The Autumn statement
One of the headline announcements in the Chancellors recent Autumn Statement was that the income tax personal allowance, which is £8,105 at present, will rise to £9,440 for the 2013/14 tax year. For a basic rate taxpayer, the saving will be £267 over the year, or just over £5 a week. However, the income point at which 40% tax becomes payable will fall, so that the net benefit for higher rate taxpayers will be just over £1 a week.
The rates of National Insurance contributions for employees and directors will remain unchanged for 2013/14, though there will be small adjustments to the income bands to which they apply. In general, assuming income remains constant, there will be a tiny reduction in the contributions payable. The Class 2 contributions paid by self-employed people will rise by 5p, to £2.70 a week; minor changes to the income bands for Class 4 contributions mean that, on a given income, the charge will reduce by between £13 and £85 a year (the highest savings being enjoyed by those on the highest incomes).
As announced in the Spring 2012 Budget, the higher income tax allowances for older people will be frozen for 2013/14, at £10,500 for those born on or before 5 April 1948 and £10,660 for those born on or before 5 April 1938. However, the income limit (above which the age allowance begins to be reduced) will rise by £700, to £26,100. There will also be a small increase in the married couples allowance (which can only be claimed if at least one spouse was born on or before 5 April 1935).
Pensions and pension contributions
Under some pension plans, it is possible for a pensioner to make regular withdrawals from his or her pension fund, instead of buying an annuity (a process known as pension drawdown). Hitherto, the maximum amount the pensioner could withdraw each year was a sum equal to the annuity that could be bought with the pension fund. From a date to be announced, this will be increased to 120% of the annuity which could be bought.
One change that has been highlighted in the newspapers is that the Chancellor reduced the Annual Allowance for pension contributions, from £50,000 to £40,000. Of course, very few people are able to make such large contributions. One group which may be affected is people in final salary pension schemes who receive a major promotion, as their pension entitlement for past years service will be recalculated at the new pay rate, creating a deemed pension contribution for tax purposes. However, they will be able to bring forward any unused allowances from the three previous years, so a charge is still unlikely.
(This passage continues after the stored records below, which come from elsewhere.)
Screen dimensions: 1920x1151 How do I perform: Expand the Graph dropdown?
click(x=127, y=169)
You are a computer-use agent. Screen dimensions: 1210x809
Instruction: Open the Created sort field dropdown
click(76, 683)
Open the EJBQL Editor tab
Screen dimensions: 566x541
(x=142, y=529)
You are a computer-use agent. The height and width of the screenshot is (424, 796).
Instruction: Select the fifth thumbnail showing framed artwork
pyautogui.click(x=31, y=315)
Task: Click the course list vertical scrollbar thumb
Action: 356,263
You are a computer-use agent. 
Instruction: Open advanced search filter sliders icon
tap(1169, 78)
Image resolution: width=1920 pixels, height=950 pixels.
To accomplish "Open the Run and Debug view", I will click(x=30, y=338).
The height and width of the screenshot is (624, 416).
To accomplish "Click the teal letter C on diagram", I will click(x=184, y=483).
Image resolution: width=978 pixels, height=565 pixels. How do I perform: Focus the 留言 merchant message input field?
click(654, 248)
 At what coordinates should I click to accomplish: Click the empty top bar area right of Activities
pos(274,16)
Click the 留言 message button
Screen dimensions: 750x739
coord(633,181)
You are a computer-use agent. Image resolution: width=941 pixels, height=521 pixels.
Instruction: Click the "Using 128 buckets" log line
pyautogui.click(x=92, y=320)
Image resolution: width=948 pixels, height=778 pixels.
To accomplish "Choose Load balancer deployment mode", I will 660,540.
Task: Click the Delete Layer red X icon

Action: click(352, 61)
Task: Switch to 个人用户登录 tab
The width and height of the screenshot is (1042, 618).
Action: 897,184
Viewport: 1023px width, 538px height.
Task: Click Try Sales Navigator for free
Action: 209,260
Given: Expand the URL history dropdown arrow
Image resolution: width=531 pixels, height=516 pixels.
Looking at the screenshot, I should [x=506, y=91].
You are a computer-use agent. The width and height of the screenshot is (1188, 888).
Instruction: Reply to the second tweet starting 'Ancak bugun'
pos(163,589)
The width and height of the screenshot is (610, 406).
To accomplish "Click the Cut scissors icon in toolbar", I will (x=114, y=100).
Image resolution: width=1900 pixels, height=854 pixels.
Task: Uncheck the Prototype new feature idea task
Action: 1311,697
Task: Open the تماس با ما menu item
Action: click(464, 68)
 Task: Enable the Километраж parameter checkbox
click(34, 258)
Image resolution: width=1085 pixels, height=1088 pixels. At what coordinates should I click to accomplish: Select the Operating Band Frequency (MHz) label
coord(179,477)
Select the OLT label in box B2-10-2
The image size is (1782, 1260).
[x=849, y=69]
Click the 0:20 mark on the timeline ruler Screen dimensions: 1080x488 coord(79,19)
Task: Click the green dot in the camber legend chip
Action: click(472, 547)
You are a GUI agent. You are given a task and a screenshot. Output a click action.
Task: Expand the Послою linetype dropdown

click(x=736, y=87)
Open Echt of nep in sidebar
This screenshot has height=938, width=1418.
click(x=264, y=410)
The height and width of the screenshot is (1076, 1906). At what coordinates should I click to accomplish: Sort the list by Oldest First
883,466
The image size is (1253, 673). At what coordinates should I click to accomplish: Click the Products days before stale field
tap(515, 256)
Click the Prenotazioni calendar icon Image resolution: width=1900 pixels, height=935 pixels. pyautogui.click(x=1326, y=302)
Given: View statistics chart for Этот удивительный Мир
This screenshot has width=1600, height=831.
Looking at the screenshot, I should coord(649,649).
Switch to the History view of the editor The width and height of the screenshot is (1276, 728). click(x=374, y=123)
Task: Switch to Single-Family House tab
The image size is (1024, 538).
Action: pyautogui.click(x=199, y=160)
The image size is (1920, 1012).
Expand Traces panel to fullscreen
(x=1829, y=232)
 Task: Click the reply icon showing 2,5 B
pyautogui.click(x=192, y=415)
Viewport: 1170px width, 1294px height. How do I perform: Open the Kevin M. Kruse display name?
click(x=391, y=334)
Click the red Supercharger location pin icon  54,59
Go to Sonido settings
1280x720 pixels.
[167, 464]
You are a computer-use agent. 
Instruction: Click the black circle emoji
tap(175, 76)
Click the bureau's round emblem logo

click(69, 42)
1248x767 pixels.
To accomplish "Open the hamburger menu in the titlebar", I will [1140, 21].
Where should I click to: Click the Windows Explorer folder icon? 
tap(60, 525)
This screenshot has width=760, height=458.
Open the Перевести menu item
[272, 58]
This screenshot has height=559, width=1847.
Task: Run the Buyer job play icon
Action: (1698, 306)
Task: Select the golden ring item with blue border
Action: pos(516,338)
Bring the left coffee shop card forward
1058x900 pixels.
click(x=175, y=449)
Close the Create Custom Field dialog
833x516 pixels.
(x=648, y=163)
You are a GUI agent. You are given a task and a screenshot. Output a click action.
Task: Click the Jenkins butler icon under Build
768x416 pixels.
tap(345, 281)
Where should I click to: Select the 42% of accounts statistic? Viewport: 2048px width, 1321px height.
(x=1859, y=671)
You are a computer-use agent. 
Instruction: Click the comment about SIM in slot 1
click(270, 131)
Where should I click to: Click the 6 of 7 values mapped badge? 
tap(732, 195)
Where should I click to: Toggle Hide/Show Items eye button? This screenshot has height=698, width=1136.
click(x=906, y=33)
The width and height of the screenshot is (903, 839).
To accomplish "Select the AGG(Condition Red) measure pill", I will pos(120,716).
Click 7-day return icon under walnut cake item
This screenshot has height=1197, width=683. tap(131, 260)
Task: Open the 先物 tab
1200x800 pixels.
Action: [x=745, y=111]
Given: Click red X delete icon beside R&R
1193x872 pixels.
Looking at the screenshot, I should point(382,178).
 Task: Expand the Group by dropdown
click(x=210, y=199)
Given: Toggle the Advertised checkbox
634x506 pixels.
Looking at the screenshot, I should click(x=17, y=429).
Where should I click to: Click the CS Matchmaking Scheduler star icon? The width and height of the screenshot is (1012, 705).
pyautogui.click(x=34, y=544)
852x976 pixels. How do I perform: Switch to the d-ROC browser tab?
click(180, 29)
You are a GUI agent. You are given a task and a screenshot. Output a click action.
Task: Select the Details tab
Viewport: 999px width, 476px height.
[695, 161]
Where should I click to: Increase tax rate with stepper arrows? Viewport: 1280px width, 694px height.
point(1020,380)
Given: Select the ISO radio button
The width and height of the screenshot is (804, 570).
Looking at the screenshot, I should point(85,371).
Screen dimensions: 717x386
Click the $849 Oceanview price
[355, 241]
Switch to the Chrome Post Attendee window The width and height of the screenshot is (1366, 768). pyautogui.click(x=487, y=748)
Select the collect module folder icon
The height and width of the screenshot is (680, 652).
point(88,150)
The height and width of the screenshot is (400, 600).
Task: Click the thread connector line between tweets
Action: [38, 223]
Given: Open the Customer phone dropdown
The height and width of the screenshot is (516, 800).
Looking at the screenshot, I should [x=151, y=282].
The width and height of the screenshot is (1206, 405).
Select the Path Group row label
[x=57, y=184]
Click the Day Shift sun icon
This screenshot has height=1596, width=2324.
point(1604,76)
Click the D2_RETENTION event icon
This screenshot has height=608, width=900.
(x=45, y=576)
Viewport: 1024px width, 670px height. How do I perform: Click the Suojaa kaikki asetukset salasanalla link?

The reduction is said to apply from 2014/15, but in fact it will apply for contributions made in the pension schemes accounting year (known as the pension input period or PIP) which ends in the tax year 2014/15. Accordingly, depending on the schemes accounting date, it could apply from as early as April 2013.
There will also be a reduction, from £1.5 million to £1.25 million, in the Lifetime Allowance. There will be special arrangements, the details of which are still being worked out, for those whose pension savings already exceed £1.25 million.
Capital taxes and savings
The capital gains tax annual exemption, which is £10,600 for 2012/13, will be £10,900 for 2013/14. The maximum ISA investment will rise from £11,280 in 2012/13 to £11,520 in 2013/14 (with a maximum Cash ISA of £5,640 and £5,760 respectively).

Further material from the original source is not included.